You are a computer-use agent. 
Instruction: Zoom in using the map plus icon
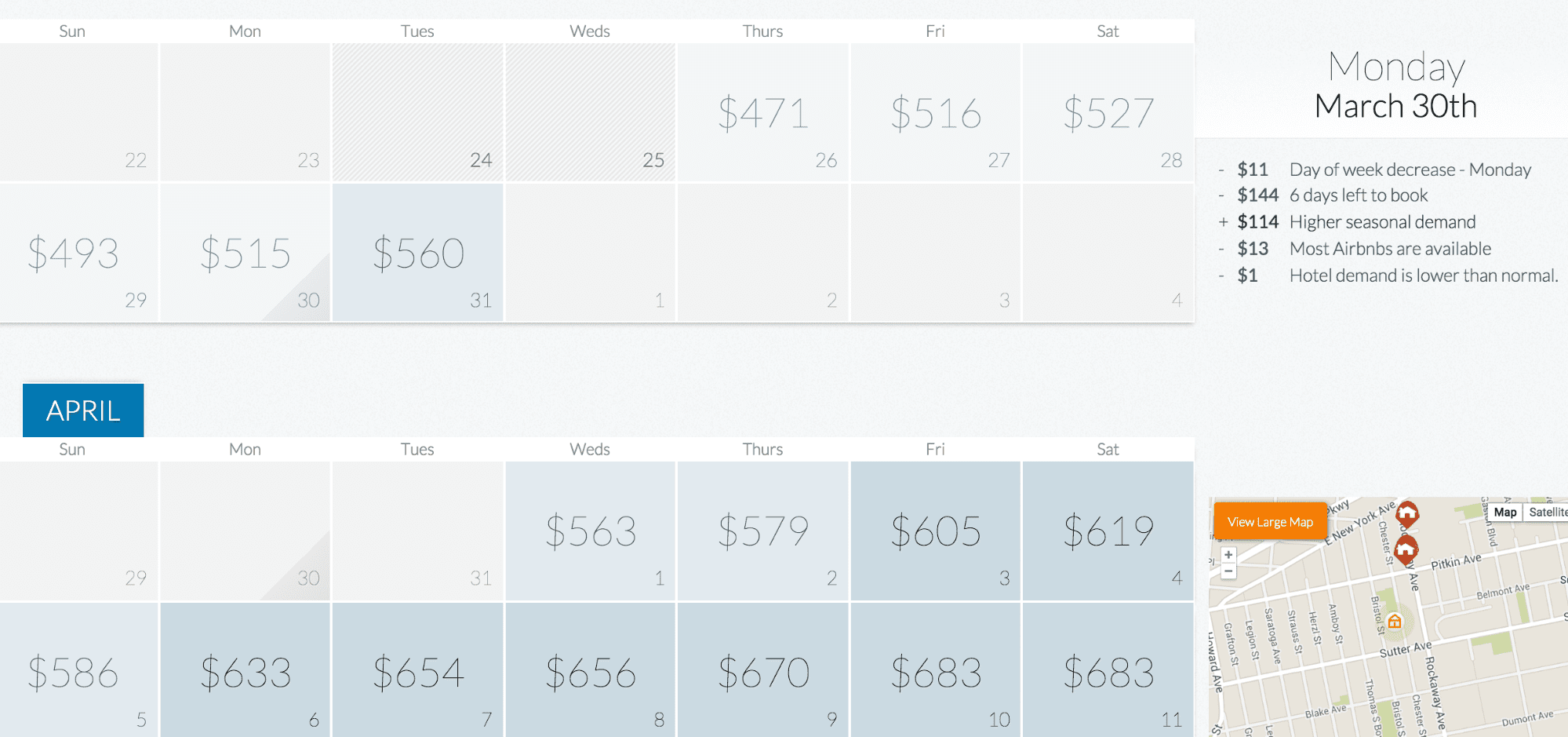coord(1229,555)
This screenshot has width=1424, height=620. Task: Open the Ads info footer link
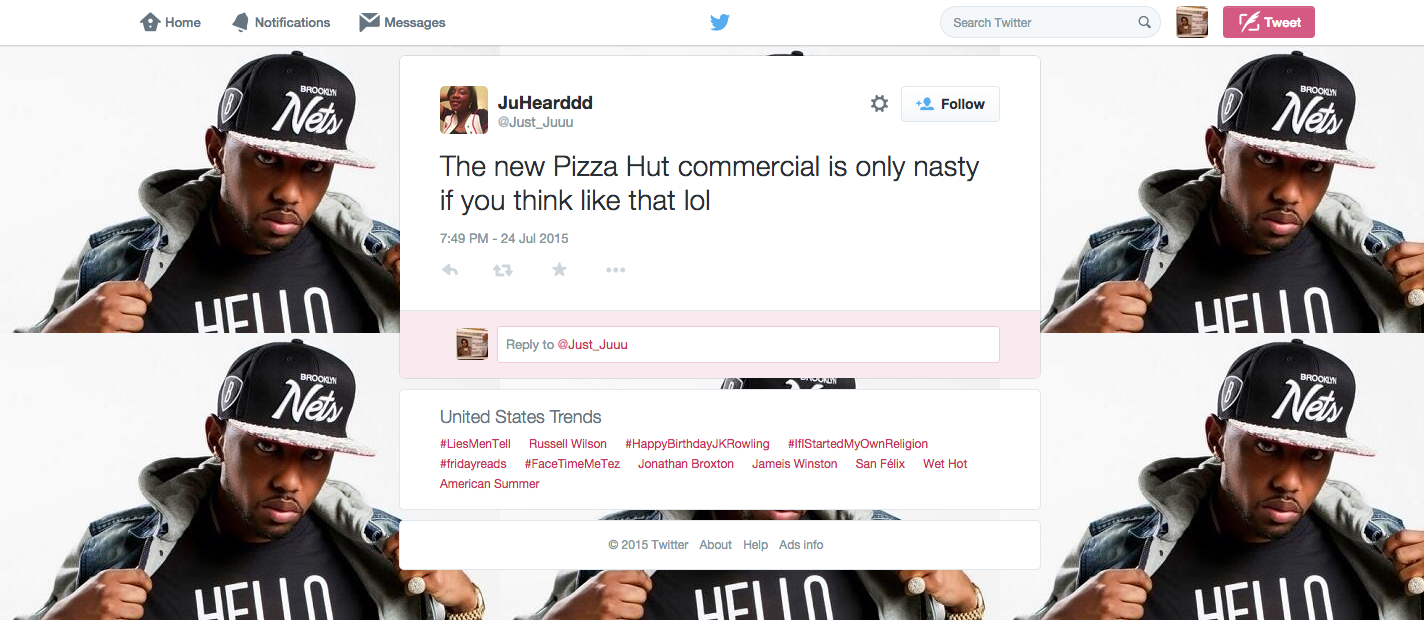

--

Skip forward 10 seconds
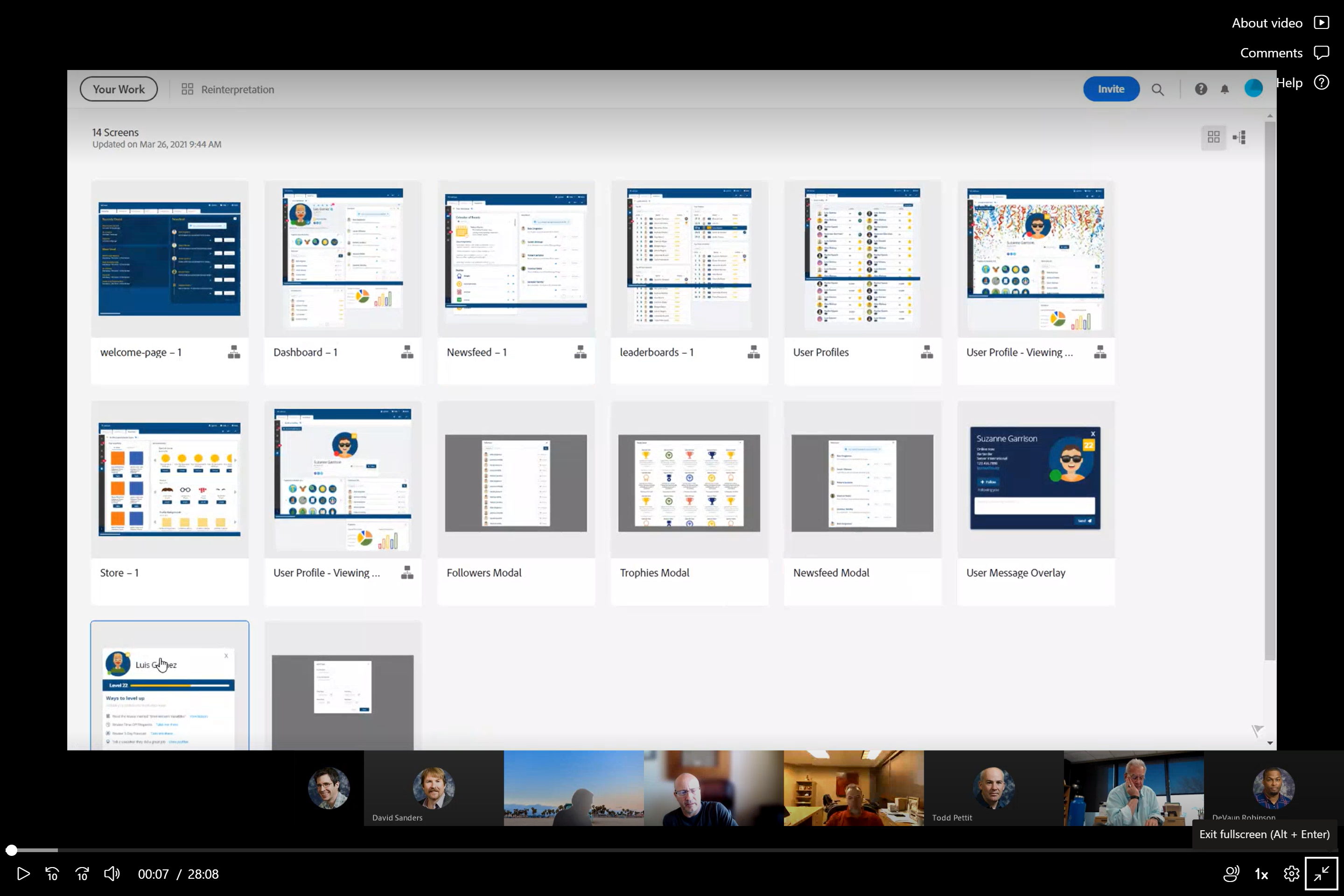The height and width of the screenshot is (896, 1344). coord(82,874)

--

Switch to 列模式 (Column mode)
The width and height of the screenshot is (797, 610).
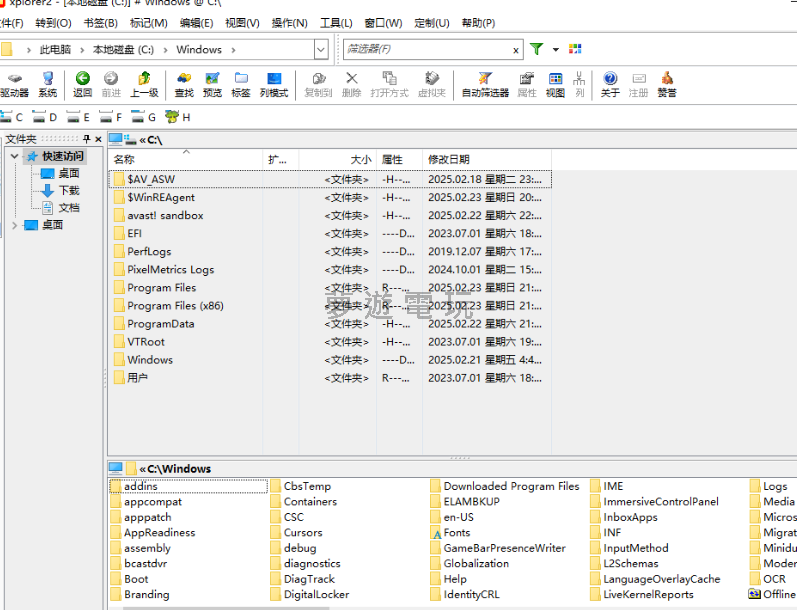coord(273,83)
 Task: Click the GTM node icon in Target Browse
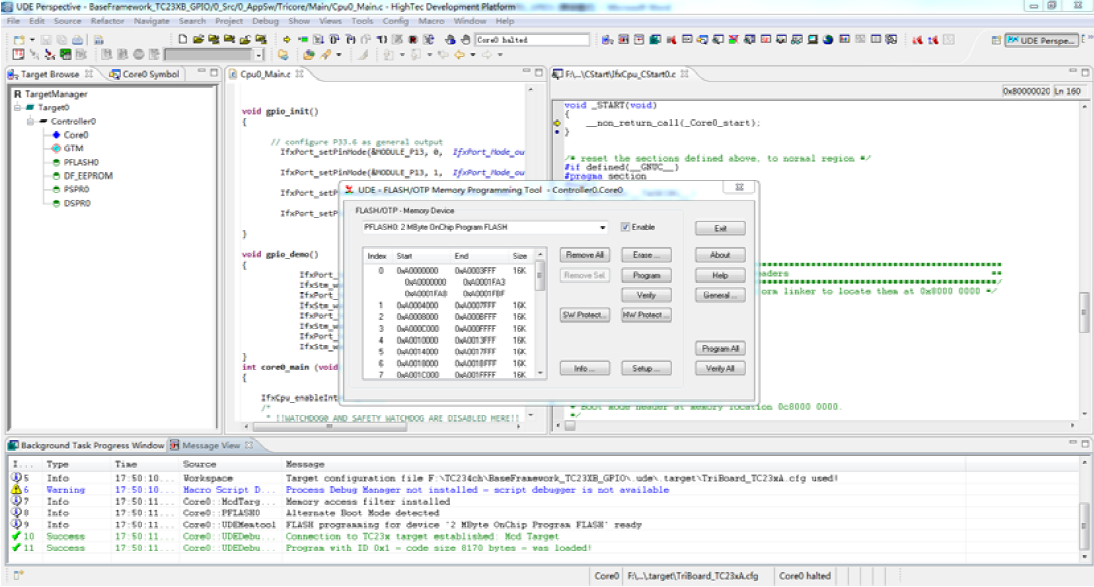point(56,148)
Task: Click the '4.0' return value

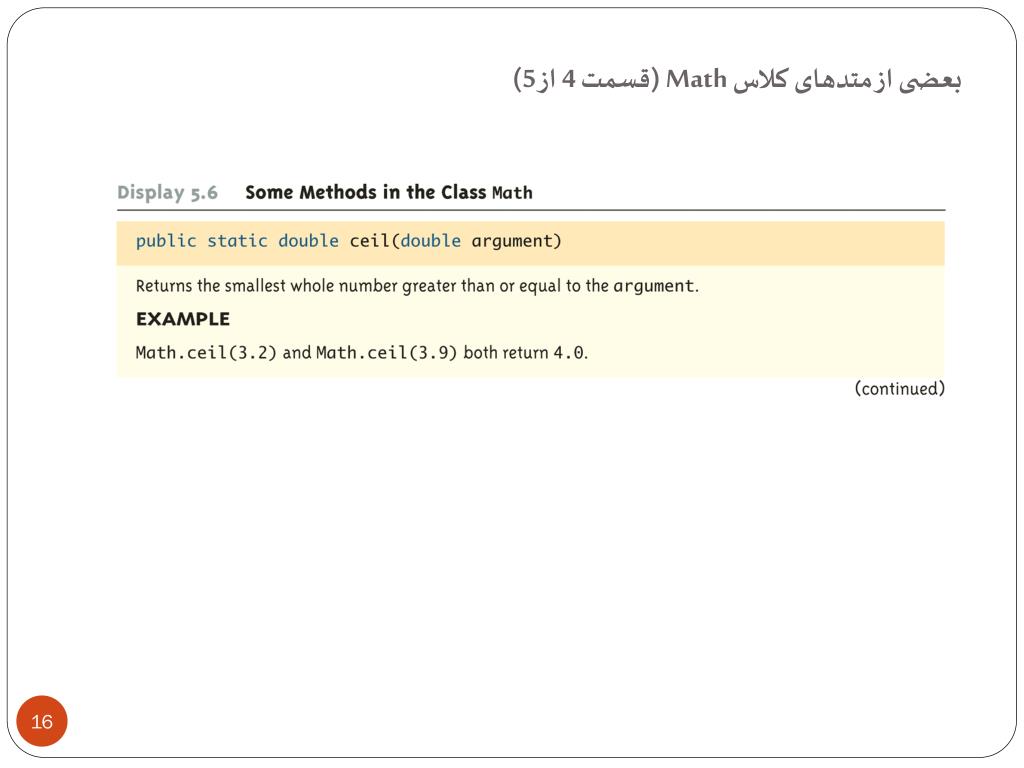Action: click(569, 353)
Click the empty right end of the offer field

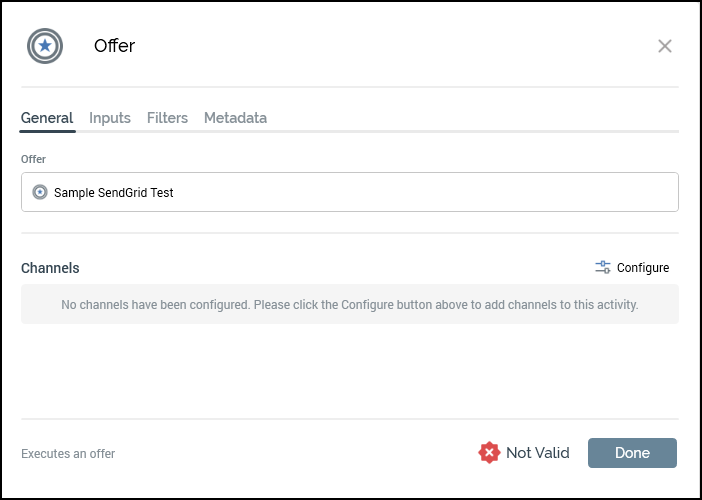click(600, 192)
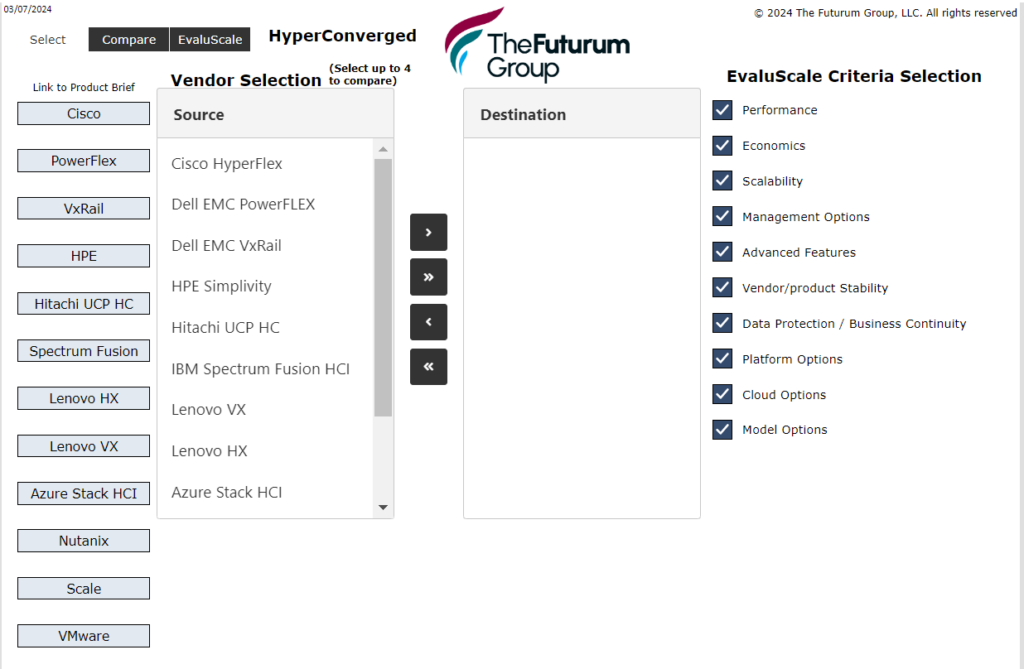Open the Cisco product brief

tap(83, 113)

• _Job_: Turn the stretch of the data from the line containing "Task: Click the GTM" through the line containing "tap(83, 113)" into a numbered list, with blank lines and pictures left out.

• _Written solution_:
1.  Task: Click the GTM node icon in Target Browse
2. point(56,148)
3. Task: Click the '4.0' return value
4. Action: click(569, 353)
5. Click the empty right end of the offer field
6. click(600, 192)
7. Open the Cisco product brief
8. tap(83, 113)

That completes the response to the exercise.